◆ Directions ◆
Show every line below where "agent" can be found.

[Stored items]
=-=-=-=-=
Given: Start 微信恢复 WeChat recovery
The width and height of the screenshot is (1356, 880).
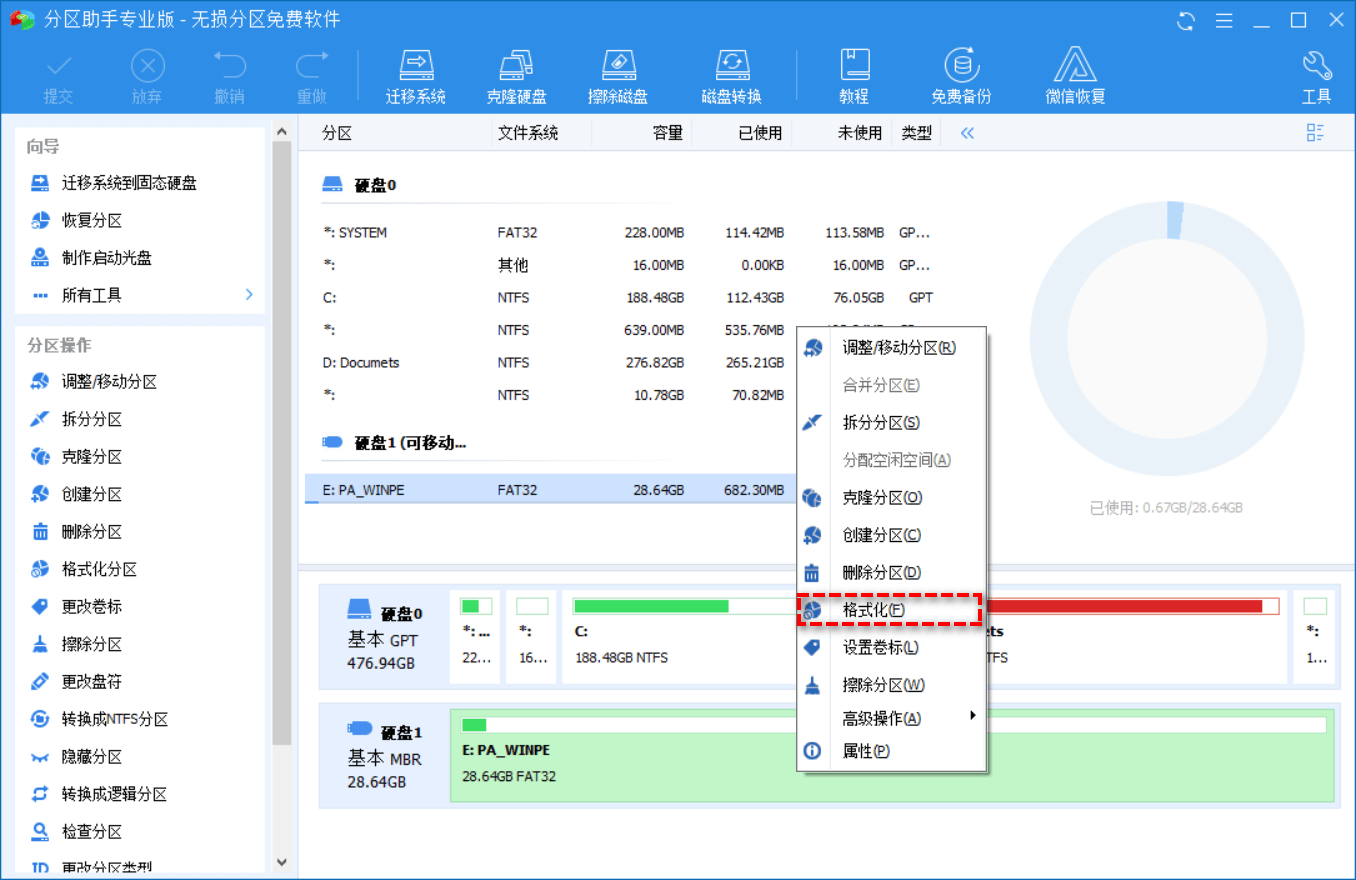Looking at the screenshot, I should coord(1074,75).
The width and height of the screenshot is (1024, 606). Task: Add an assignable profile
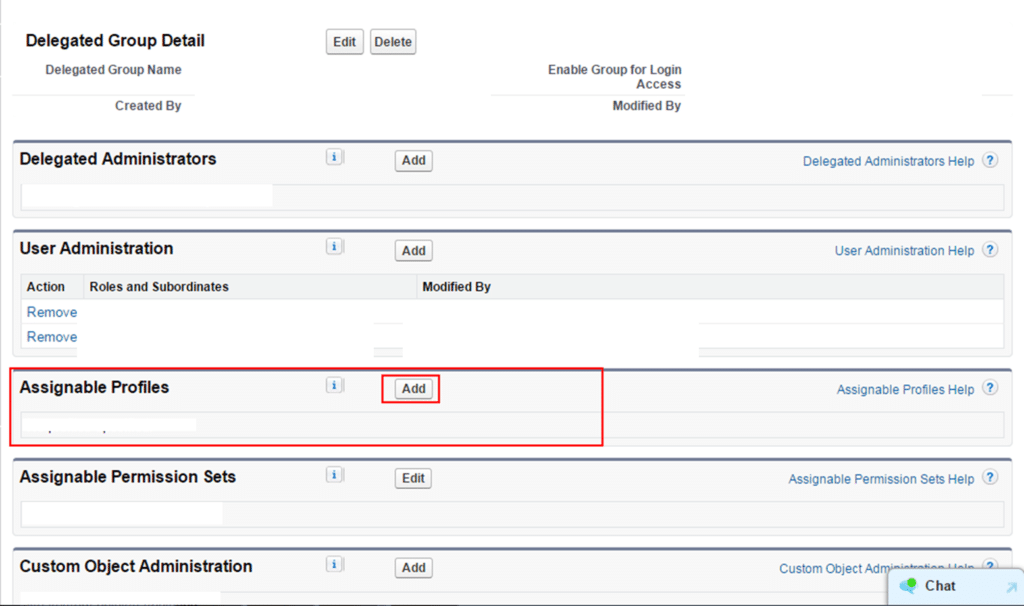pos(413,389)
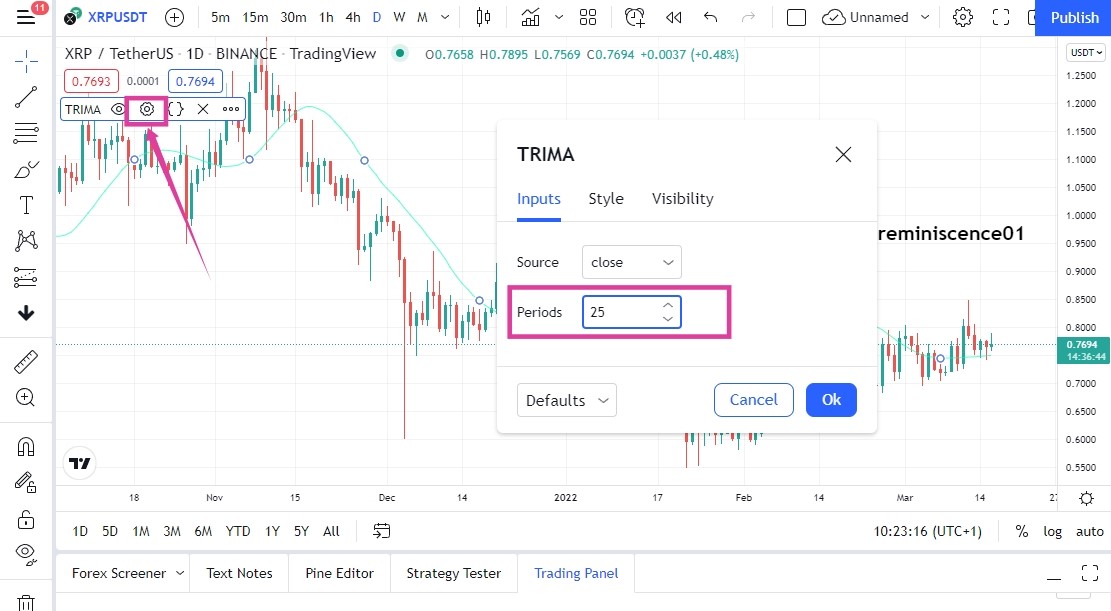Open the indicators chart icon in toolbar
This screenshot has height=611, width=1111.
click(x=530, y=17)
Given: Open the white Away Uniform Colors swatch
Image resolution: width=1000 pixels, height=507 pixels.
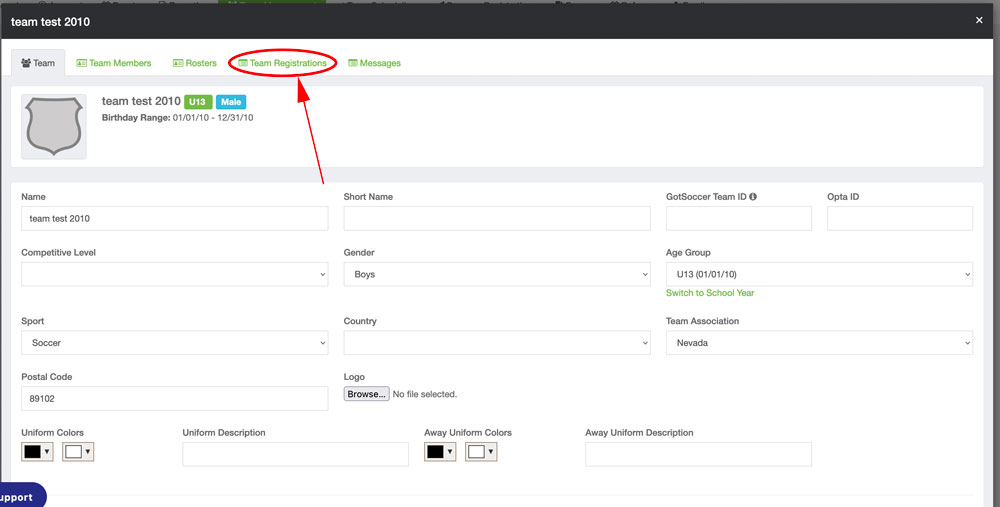Looking at the screenshot, I should click(480, 452).
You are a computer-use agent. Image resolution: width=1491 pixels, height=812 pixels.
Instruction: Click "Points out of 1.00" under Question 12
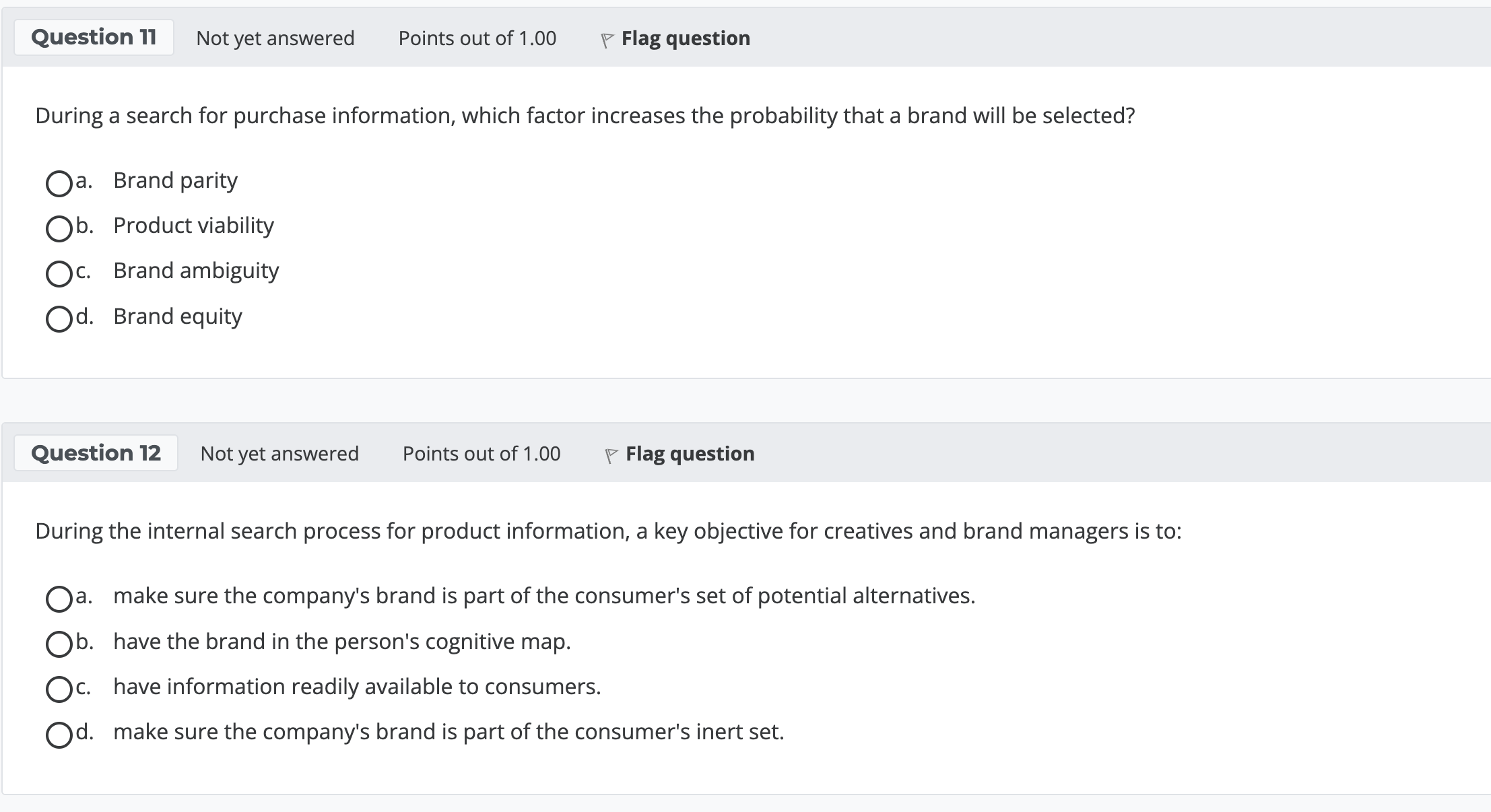tap(481, 454)
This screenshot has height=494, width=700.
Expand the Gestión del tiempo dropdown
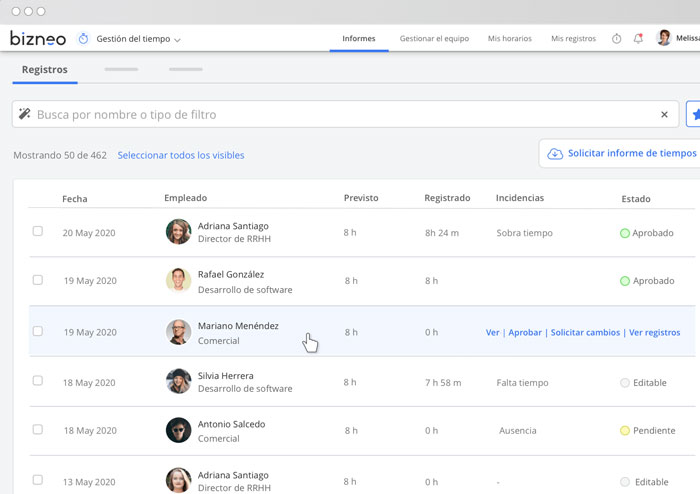click(x=177, y=40)

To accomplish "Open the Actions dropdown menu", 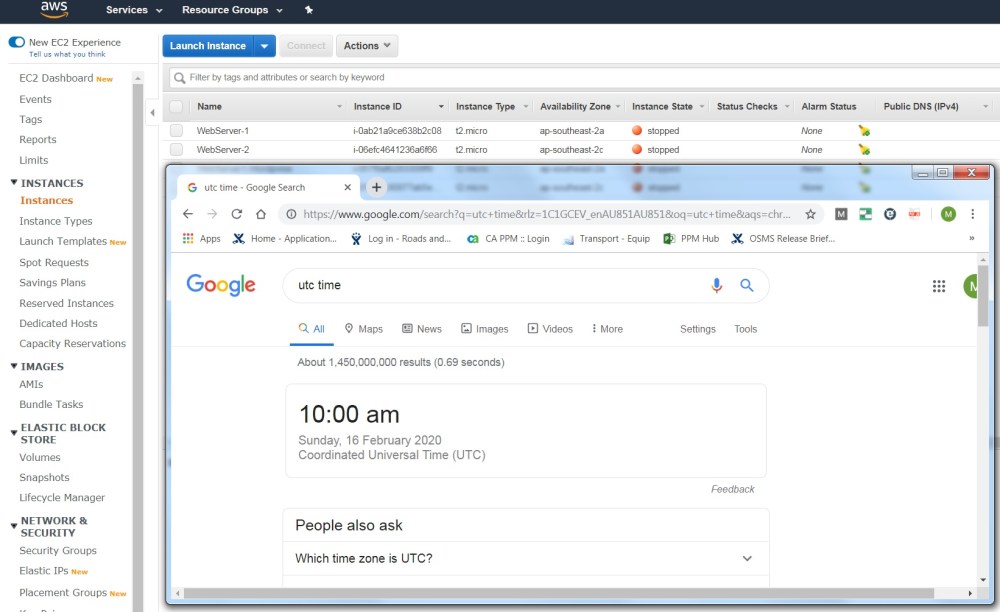I will point(367,46).
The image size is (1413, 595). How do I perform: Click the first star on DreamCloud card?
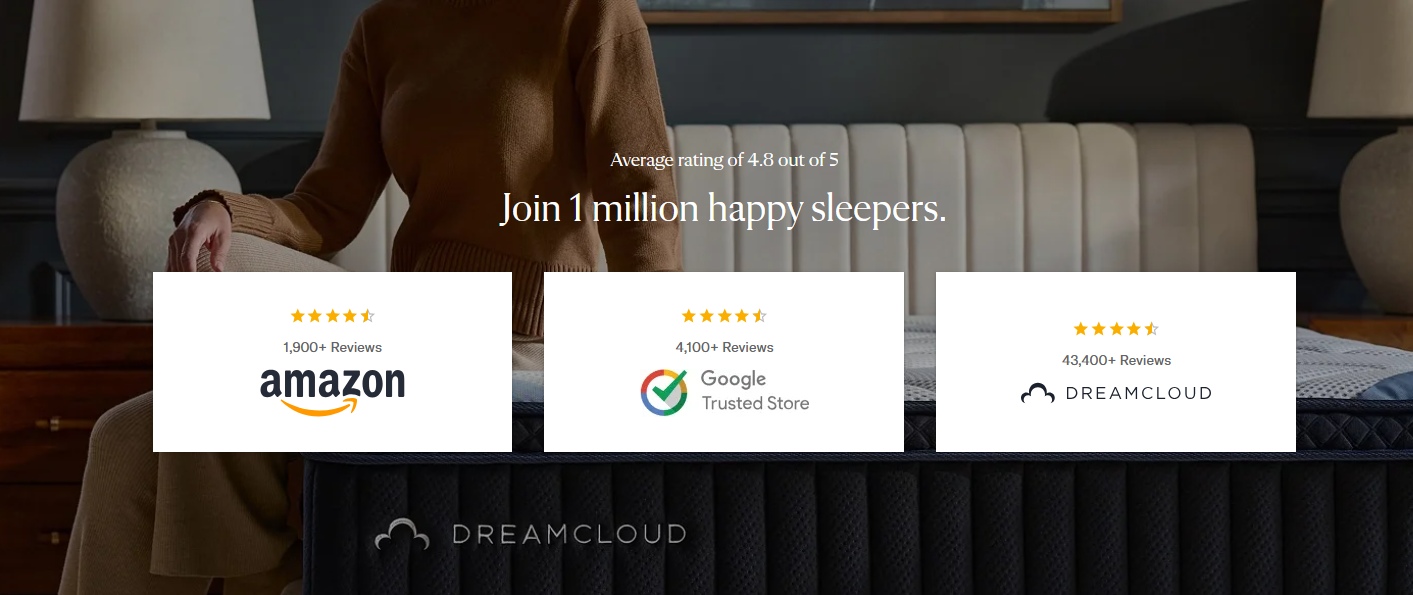(x=1081, y=329)
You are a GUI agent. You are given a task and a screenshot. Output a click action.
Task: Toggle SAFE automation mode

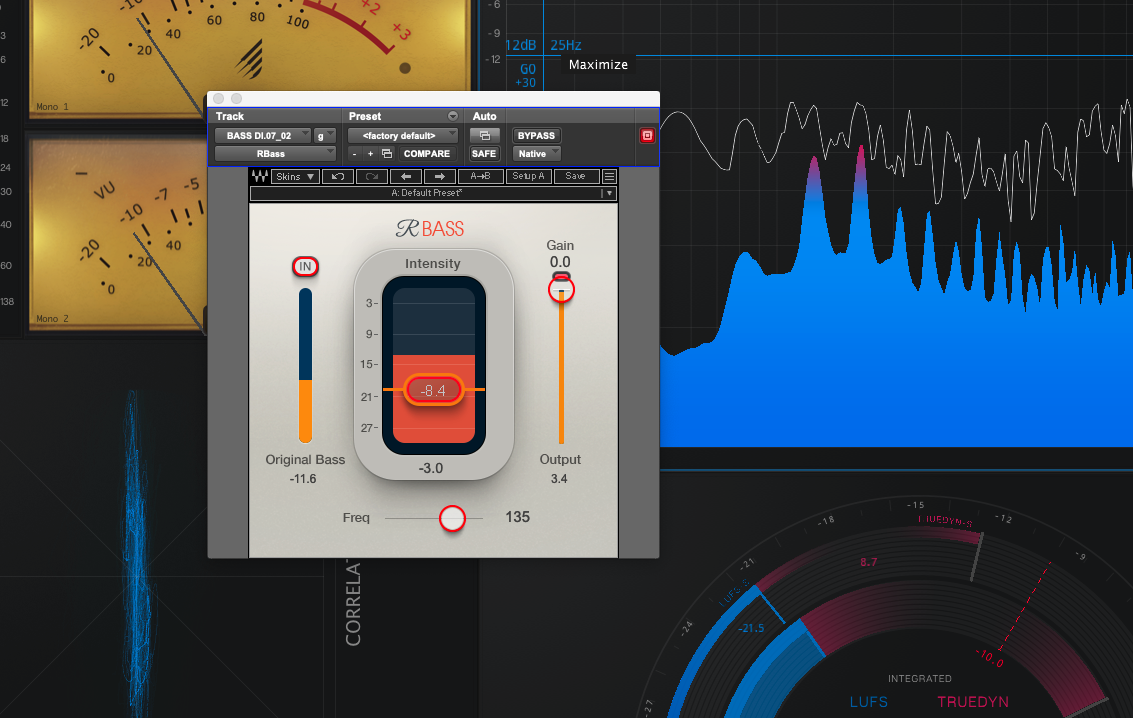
=-=-=-=-=
◆ The completed task ◆
You are a computer-use agent. Image resolution: width=1491 pixels, height=812 pixels.
You are a GUI agent. You are given a task and a screenshot. Output a click action.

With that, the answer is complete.